D'après la réaction du CCDH au rapport de Human Rights Watch, combien de temps les auteurs de ce rapport ont-ils passé dans les camps de Tindouf ?

§ Extrait du document:
------------------------------------------------------------------------

A propos du rapport de Human Rights Watch sur « les droits de l’homme au Sahara Occidental et dans les camps de réfugiés de Tindouf »
Ayant pris connaissance du rapport de Human Rights Watch récemment publié sur l’état des droits de l’homme dans les provinces sahariennes, d’une part, les camps de Tindouf, d’autre part, le CCDH, en tant qu’institution nationale indépendante de promotion et de protection des droits de l’homme, ne pouvait pas ne pas réagir. Après étude approfondie dudit rapport, il est arrivé aux conclusions suivantes, qu’il souhaite partager avec l’opinion publique nationale et internationale :1- Ce rapport trahit un biais anti-marocain certain. Longtemps d’ailleurs avant son achèvement et sa publication, et plus précisément à la veille du troisième round de négociations de Manhasset, HRW avait publié à New York un communiqué qui en préfigurait le contenu hostile au Maroc, et dont l’objectif manifeste était de saborder lesdites négociations et plus particulièrement de priver le Plan d’Autonomie présenté par le Maroc de toute chance d’être placé au centre de celles –ci. Même s’ils prétendent ne pas se prononcer sur le fond politique de la question des provinces sahariennes, il est patent que les auteurs du rapport épousent en fait les thèses sécessionnistes du Polisario. Ils n’ont par conséquent pas l’impartialité qui leur permettrait d’invoquer d’une manière crédible les droits humains.
2- La partialité des auteurs du rapport apparait déjà à travers le déséquilibre évident entre leur traitement, d’un point de vue purement méthodologique, du cas des provinces sahariennes du Maroc, et leur traitement du cas des camps de Tindouf. Dans les premières et au Maroc en général, ils ont pu circuler librement pendant plus de trois années, rencontrant et interviewant qui ils voulaient. Dans les seconds, ils ont passé… quatre jours ( !), et n’ont pu parler qu’à des personnes choisies par les maitres de céans. Malgré tout et parce que la vérité est irréductible, les violations entrevues au cours des quatre jours passés dans les camps surpassent - pour qui sait lire entre les lignes - et aussi bien en gravité qu’en nombre, celles prêtées au Maroc dans ses provinces sahariennes.

------------------------------------------------------------------------

§ Extrait de données:
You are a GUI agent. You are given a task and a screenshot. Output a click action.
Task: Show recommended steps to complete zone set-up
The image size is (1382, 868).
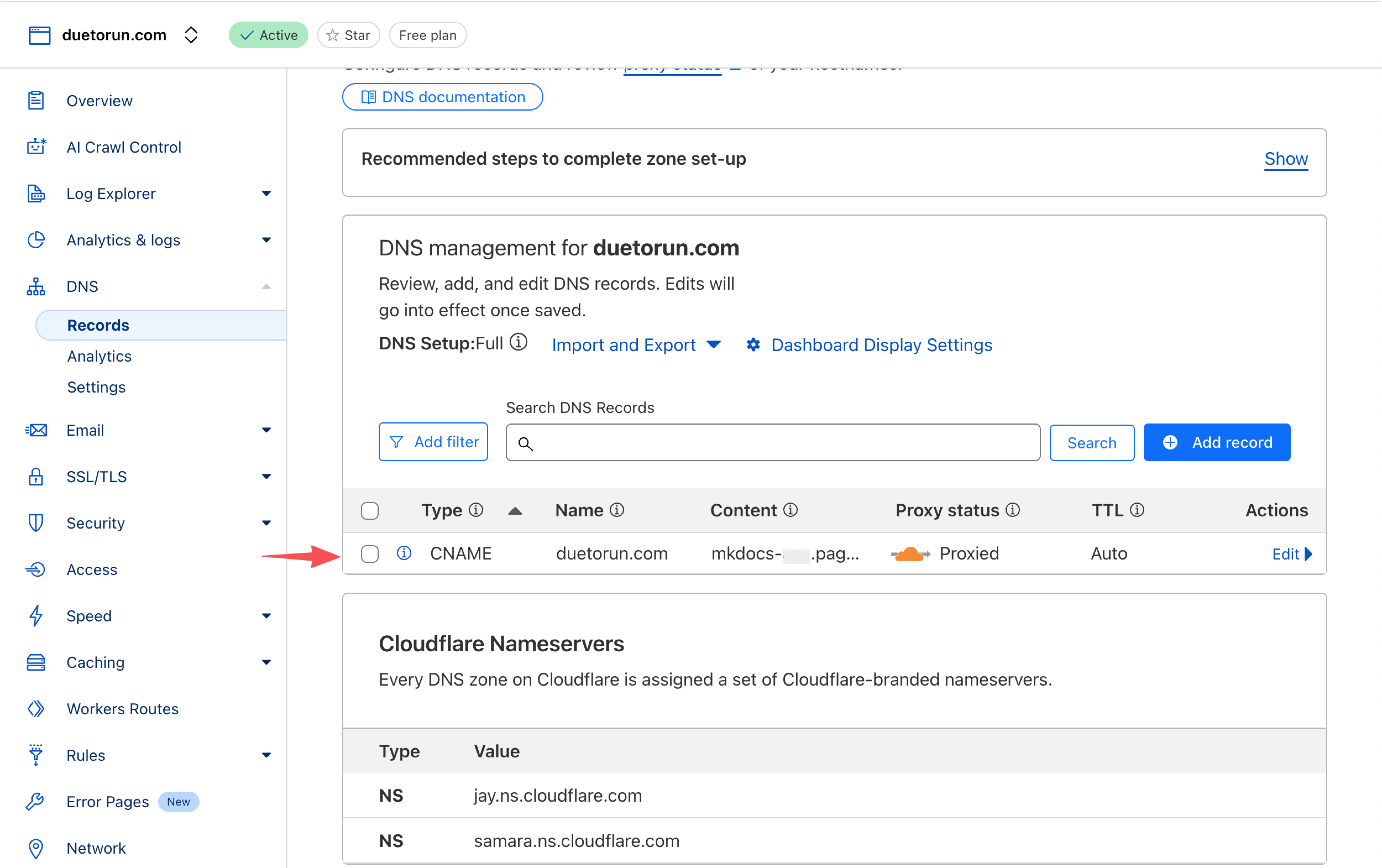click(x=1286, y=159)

------------------------------------------------------------------------

§ Réponse attendue: Quatre jours.